Intending to develop and improve serology-based diagnostic strategies, research has focused on understanding the pathogenic determinants that allow Brucella to establish successful chronic infections and evade immune eradication. Brucellae carry a cell surface lipopolysaccharide whose immunodominant section induces an antibody response that may be difficult to distinguish from that resulting from a true infection, this complicates serodiagnosis because the tests currently used detect antibodies to the LPS. LPS is considered the main bacterial antigen responsible for inducing the expression of pro-inflammatory molecules and the main target for the humoral antibacterial response during the infection of the host. The whole cell or most often the LPS as a major Brucella virulence factor, is commonly used for serological assays development; however, cross-reactivity of antibodies against the Brucella LPS chain with other Gram-negative bacteria such as E. coliO157, V. cholera, F. tularensis, and Y. enterocolitica results in low specificity of these techniques.
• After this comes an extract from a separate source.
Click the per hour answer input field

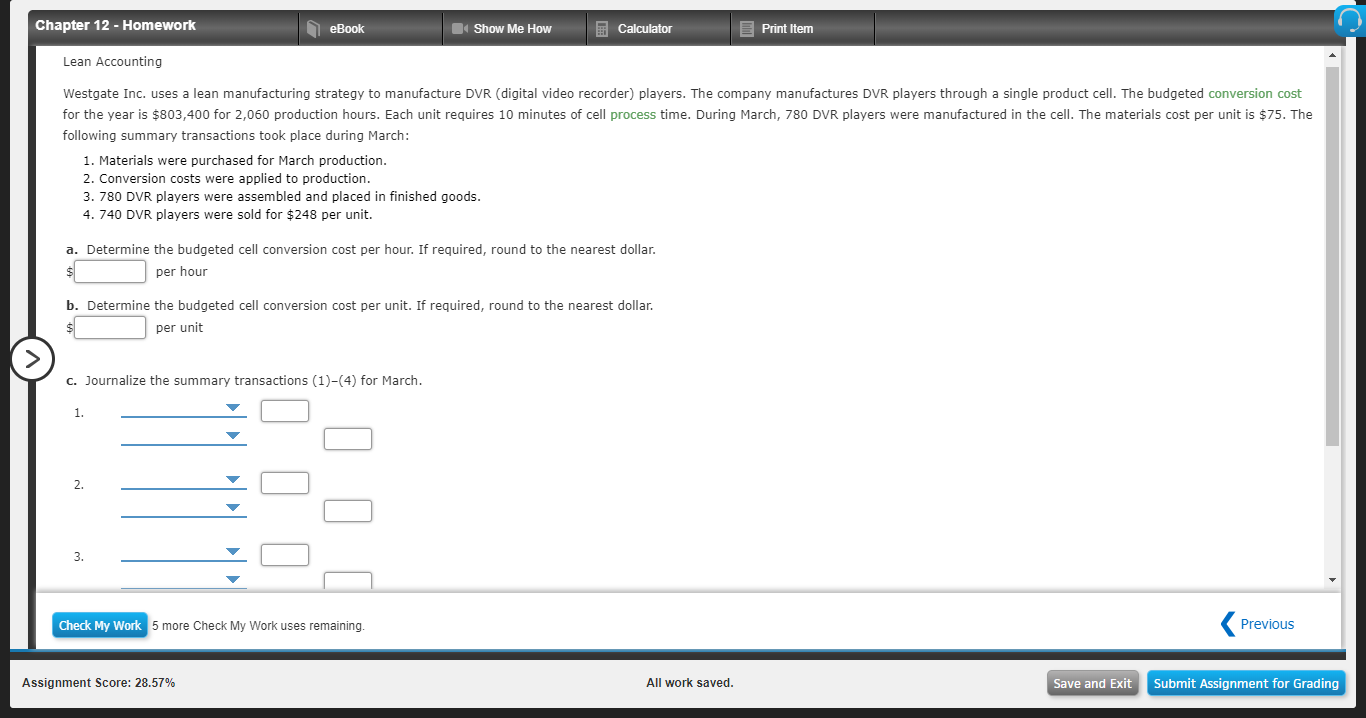pos(109,271)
RBPT, SAT, I-ELISA, and MRT as screening tests and C-ELISA and CFT as confirmatory tests are the most popular methods that rely on using either whole bacterial antigen or LPS for the detection of anti-Brucella antibodies. Also, despite the wide range of testing limitations of MRT, the World Organization of Animal Health (WOAH) recommended MRT for monitoring the occurrence of bovine brucellosis at the herd level, which consists of a screening of specific antibodies against B. abortus in bulk milk tanks. The newly developed LFIA showed very competitive comparative results with the MRT by means of sensitivity, specificity, and accuracy, with a major advantage, which is the different sample types testing applicability in favor of the newly developed LFIA. Also, it has shown better positive and negative predictive values than all compared diagnostic techniques in the current study, suggesting that the test is simple, cost-effective, and rapid, and provides accurate detection of antibodies to brucellae in the examined samples. This rapid test can therefore be practically implemented in serological screening for brucellosis, although evaluation on a larger scale with various animal sera, blood, and milk samples is still necessary.
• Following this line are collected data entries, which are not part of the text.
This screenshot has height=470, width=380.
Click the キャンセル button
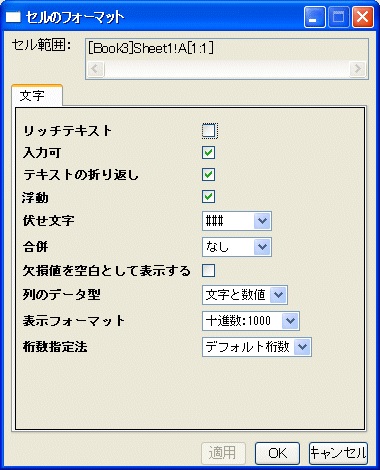coord(338,453)
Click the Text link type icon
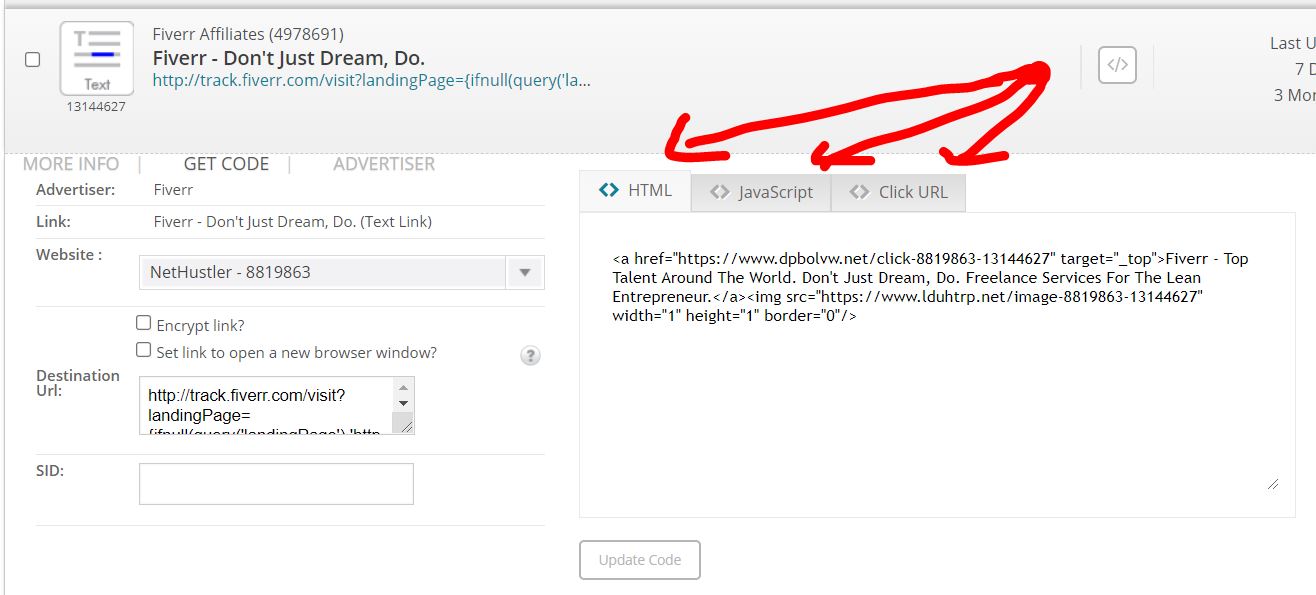 97,59
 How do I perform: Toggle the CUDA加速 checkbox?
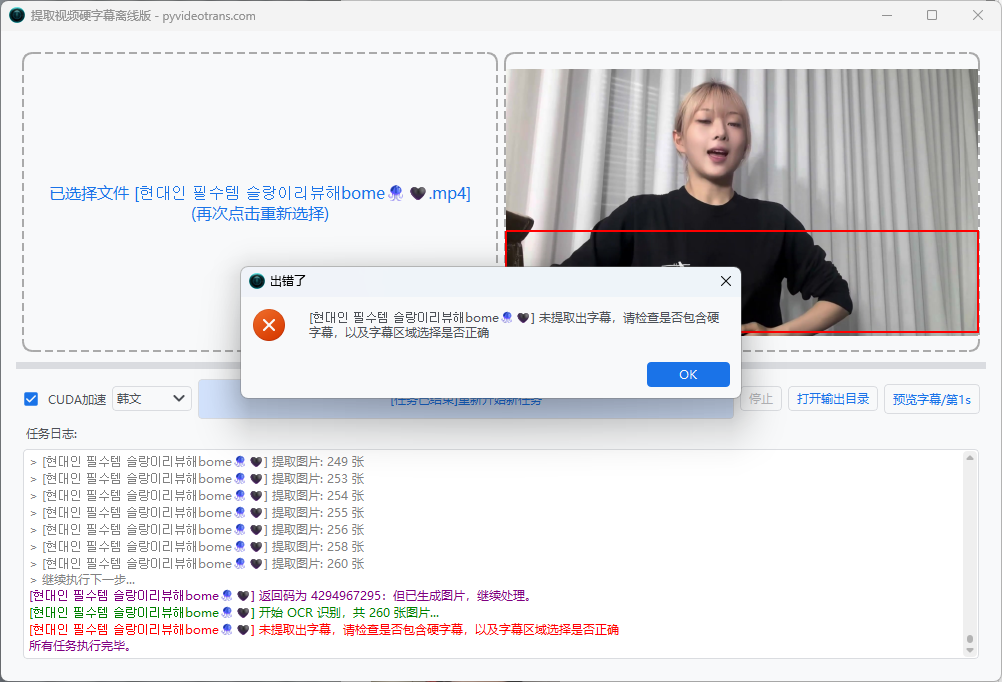(x=31, y=399)
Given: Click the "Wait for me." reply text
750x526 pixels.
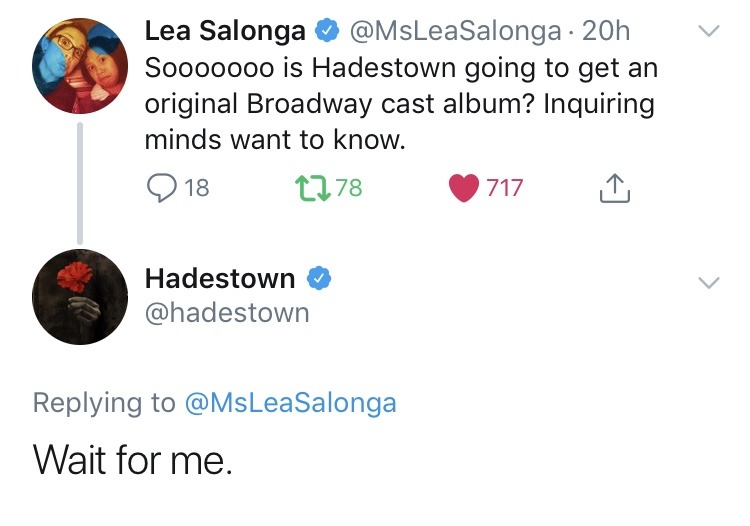Looking at the screenshot, I should coord(132,459).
Although the currently developed LFIA is not the first lateral flow immunochromatography-based technique to be developed for the diagnosis of brucellosis, competitive advantages-based modifications have been incorporated in the newly introduced LFIA that have efficiently reflected on its diagnostic capabilities in comparison with seven different diagnostic assays. In the current study, modifications have been employed for the extraction and purification of S-LPS-O from B. abortus, which would allow early elimination of contaminating components to enhance purity results in highly pure S-LPS-O free of protein and nucleic acids. Using colloidal nanogold, which is still the most dominant colorimetric label. As well as using rabbit anti-LPS antibodies on the control line, enhance the signal (color intensity) of the control line by additionally binding to the idiotypic determinants (idiotypes) of the anti-idiotypic antibodies of the test serum, which is another novelty point of the newly developed LFIA. Recombinant protein A-conjugated nanogold was successfully incorporated, for the first time, as the bioconjugate giving the newly developed LFIA a very important diagnostic advantage which is that the detection ability became not dependent on specific Brucella sp., immunoglobulin class, sample type, and/or animal species as protein A has the ability to interact with different immunoglobulins classes of most mammalian species in a wide range of samples. This permits indirect antibody assays with sera for which specific immunoglobulin is not readily available and permits the detection of multiple antigens in indirect immunoassays utilizing antisera from several different species.